The two economists say full decriminalization of drugs would, among other things, "lower drug prices, reduce the role of criminals in producing and selling drugs, improve many inner-city neighborhoods, [and] encourage more minority students in the U.S. to finish high school." To the Journal's question, "Have we lost the war on drugs?" 89.8 percent of readers replied, "Yes."
One isn't deeply surprised to hear it. National tides seem presently to be running in favor of abortion and gay marriage -- two more elements of the culture wars that began, contemporaneously, with the battle for the right to puff pot. Swimming against powerful tides is no politician's idea of a participatory sport. Conceivably, armed with practical (i.e., $$$$$$) reasons for decriminalizing drugs, advocates of such a policy course will prevail. We can then sit around wondering what all the fuss was about.
What it was about -- you had to have been there to remember now -- was the defense of cultural inhibitions. Sounds awful, doesn't it?
As the counterculture saw things, inhibitions -- voluntary, self-imposed restraints -- dammed up self-expression, self-realization. They dammed up a lot more than that, in truth: much of it in serious need of restraint and prevention.
The old pre-1960s culture assigned a higher role to the head than to the heart. Veneration of instincts risked the overthrow of social guardrails that inhibited bad, harmful and anti-social impulses. The drug culture that began in the '60s elevated to general popularity various practices, modes, devices, and so forth that moved instinct -- bad or good, who cared? -- to the top of the scale of values. There was a recklessness about the enterprise -- do whatever turns you on, man! -- incompatible with sober thought: which was fine with an era that had had it, frankly, with sober thought.
Drugs are very much a part of our time and culture, which is why the war on drugs looks more and more like a losing proposition. The point compellingly advanced by Becker and Murphy may win out over the next decade. If so, the drug gangs may disappear, the prisons disgorge tens of thousands. Will things in general be as good as they might have been had the culture walked a different path 40 years ago -- the path of civilized "inhibition"? Ah. We get down here to brass tacks.
You do realize I'm actually on your side of the legalization debate?
I do. My statement stands - and I don't like your shirt, either. :)
Anyone who would smoke meth or crack already has a screw loose. I'll give you that much.
Yup, uncontrolled confounding factor.
As to the rest, go hang out at a few dozen parties where someone is smoking meth or crack
No help there - my observations would also not be randomized or controlled for confounding factors like pre-existing psychiatric conditions.
I didn't need Nancy telling me to Just Say No to drugs. I've seen up close and personal what hard drugs do to people.
I don't use any drugs - inlcuding the hard drug alcohol - and I'd recommend that choice to anyone who asked. The issue here is public policy and the making of same based on data not anecdotes.
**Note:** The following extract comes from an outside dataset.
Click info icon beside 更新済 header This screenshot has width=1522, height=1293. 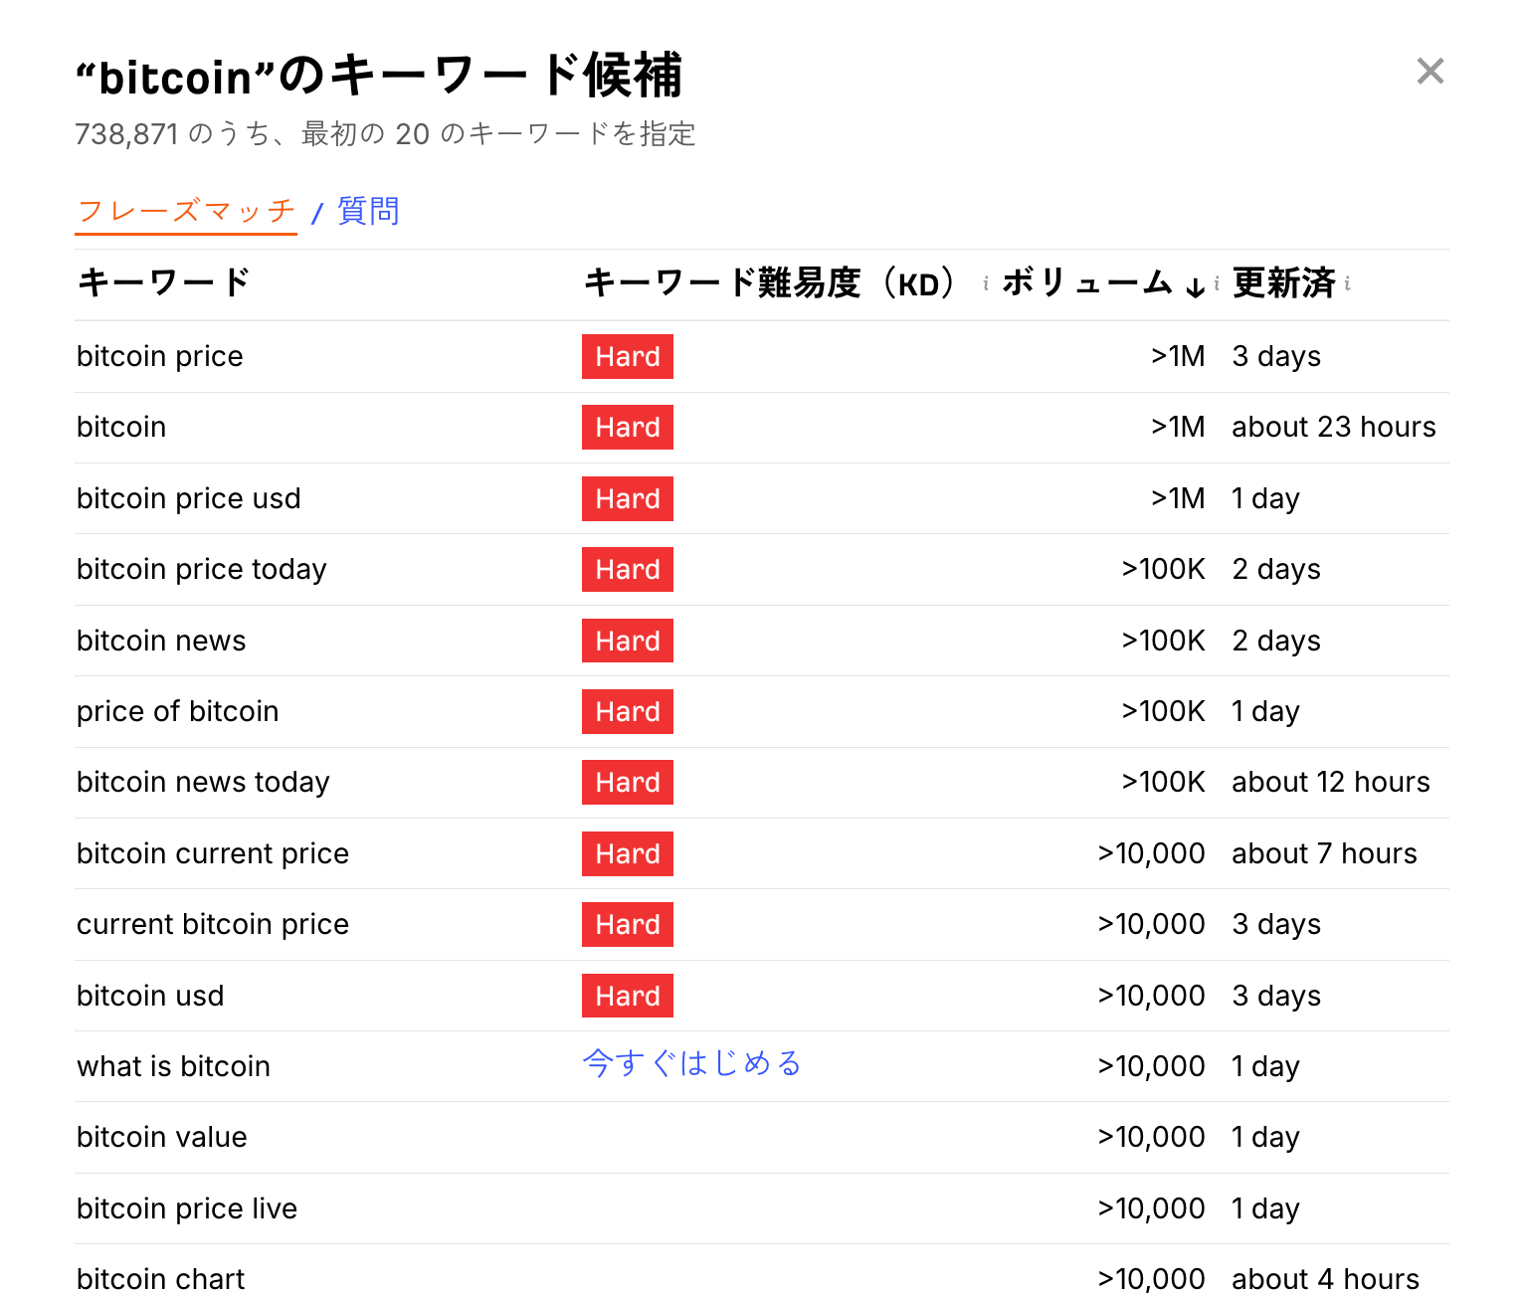click(1348, 284)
If you're trying to put something like crack cocaine on par with a few beers
I'm not.
You think recreational drug abuse is benign.
Provide an exact quotation where I said that.
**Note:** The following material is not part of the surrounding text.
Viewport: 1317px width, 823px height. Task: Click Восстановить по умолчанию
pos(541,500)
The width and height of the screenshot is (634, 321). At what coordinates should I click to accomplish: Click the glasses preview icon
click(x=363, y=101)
I dont happen to think there is really such a thing as a lil bit of recreational drug abuse. I just dont.
You're wrong - I've seen it done with coke and with pot.
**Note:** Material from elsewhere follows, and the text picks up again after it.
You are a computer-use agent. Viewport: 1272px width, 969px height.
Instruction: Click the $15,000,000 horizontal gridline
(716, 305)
Whereas normally people have 1, 2, maybe three drinks. This is reality.
People getting drunk happens all the time. This is also reality.
being personally drunk is basically legal unless you have dependents there or whatever. I know.
So you know your previous claim that "Drunkenness is basically against the law" is garbage. Good. What have you done to advance the cause of banning drunkenness to prevent very serious threats to others? (Posts to FR count.)
I dont enjoy your histrionics or mischaracterizations of what I say.
You're projecting - the only mischaracterization above was from you: "You think recreational drug abuse is benign."
I have made my positions clear.
And I have clearly shown them to be wrong.
Please find some other site to post your fantasies about children.
Self-centered, immature people often miss sarcasm directed at them.
So that's how you missed mine. Got it.
I don't know you,
That may be the first correct statement you've posted in this thread.
but your attitude and demeanor indicates to me that you have some very serious personal issues.
I would encourage you to work on those.
I would encourage you to learn about argumentum ad hominem.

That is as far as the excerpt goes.